Records from a data source
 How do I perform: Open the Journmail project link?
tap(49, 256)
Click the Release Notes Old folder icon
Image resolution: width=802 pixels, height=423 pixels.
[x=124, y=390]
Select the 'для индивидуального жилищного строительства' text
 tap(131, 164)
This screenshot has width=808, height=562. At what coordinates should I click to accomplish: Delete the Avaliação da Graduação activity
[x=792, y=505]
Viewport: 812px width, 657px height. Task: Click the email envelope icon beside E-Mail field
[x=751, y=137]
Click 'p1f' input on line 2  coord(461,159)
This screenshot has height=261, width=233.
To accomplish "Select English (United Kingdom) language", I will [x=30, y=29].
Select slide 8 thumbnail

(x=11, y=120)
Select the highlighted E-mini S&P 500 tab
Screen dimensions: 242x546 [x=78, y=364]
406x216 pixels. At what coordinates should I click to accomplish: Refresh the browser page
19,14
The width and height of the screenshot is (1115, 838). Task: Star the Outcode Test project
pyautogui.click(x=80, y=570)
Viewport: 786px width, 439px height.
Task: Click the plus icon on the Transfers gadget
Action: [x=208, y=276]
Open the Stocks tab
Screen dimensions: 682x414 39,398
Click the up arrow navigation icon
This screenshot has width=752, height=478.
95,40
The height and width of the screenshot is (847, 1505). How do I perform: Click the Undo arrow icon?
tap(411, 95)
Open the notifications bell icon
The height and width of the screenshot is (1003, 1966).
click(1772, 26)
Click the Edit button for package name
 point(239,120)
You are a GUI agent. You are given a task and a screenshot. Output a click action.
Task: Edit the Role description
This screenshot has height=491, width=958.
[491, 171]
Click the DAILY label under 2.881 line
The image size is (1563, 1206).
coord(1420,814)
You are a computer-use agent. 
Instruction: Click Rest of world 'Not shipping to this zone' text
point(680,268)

| GOAL |
Update the listing above by changing every "Select" to "Choose", and keep everything else the same.

| TASK SOLUTION |
 How do I perform: Open the Journmail project link?
tap(49, 256)
Click the Release Notes Old folder icon
Image resolution: width=802 pixels, height=423 pixels.
[x=124, y=390]
Choose the 'для индивидуального жилищного строительства' text
 tap(131, 164)
This screenshot has width=808, height=562. At what coordinates should I click to accomplish: Delete the Avaliação da Graduação activity
[x=792, y=505]
Viewport: 812px width, 657px height. Task: Click the email envelope icon beside E-Mail field
[x=751, y=137]
Click 'p1f' input on line 2  coord(461,159)
This screenshot has height=261, width=233.
To accomplish "Choose English (United Kingdom) language", I will [x=30, y=29].
Choose slide 8 thumbnail

(x=11, y=120)
Choose the highlighted E-mini S&P 500 tab
Screen dimensions: 242x546 [x=78, y=364]
406x216 pixels. At what coordinates should I click to accomplish: Refresh the browser page
19,14
The width and height of the screenshot is (1115, 838). Task: Star the Outcode Test project
pyautogui.click(x=80, y=570)
Viewport: 786px width, 439px height.
Task: Click the plus icon on the Transfers gadget
Action: [x=208, y=276]
Open the Stocks tab
Screen dimensions: 682x414 39,398
Click the up arrow navigation icon
This screenshot has width=752, height=478.
95,40
The height and width of the screenshot is (847, 1505). How do I perform: Click the Undo arrow icon?
tap(411, 95)
Open the notifications bell icon
The height and width of the screenshot is (1003, 1966).
click(1772, 26)
Click the Edit button for package name
 point(239,120)
You are a GUI agent. You are given a task and a screenshot. Output a click action.
Task: Edit the Role description
This screenshot has height=491, width=958.
[491, 171]
Click the DAILY label under 2.881 line
The image size is (1563, 1206).
coord(1420,814)
You are a computer-use agent. 
Instruction: Click Rest of world 'Not shipping to this zone' text
point(680,268)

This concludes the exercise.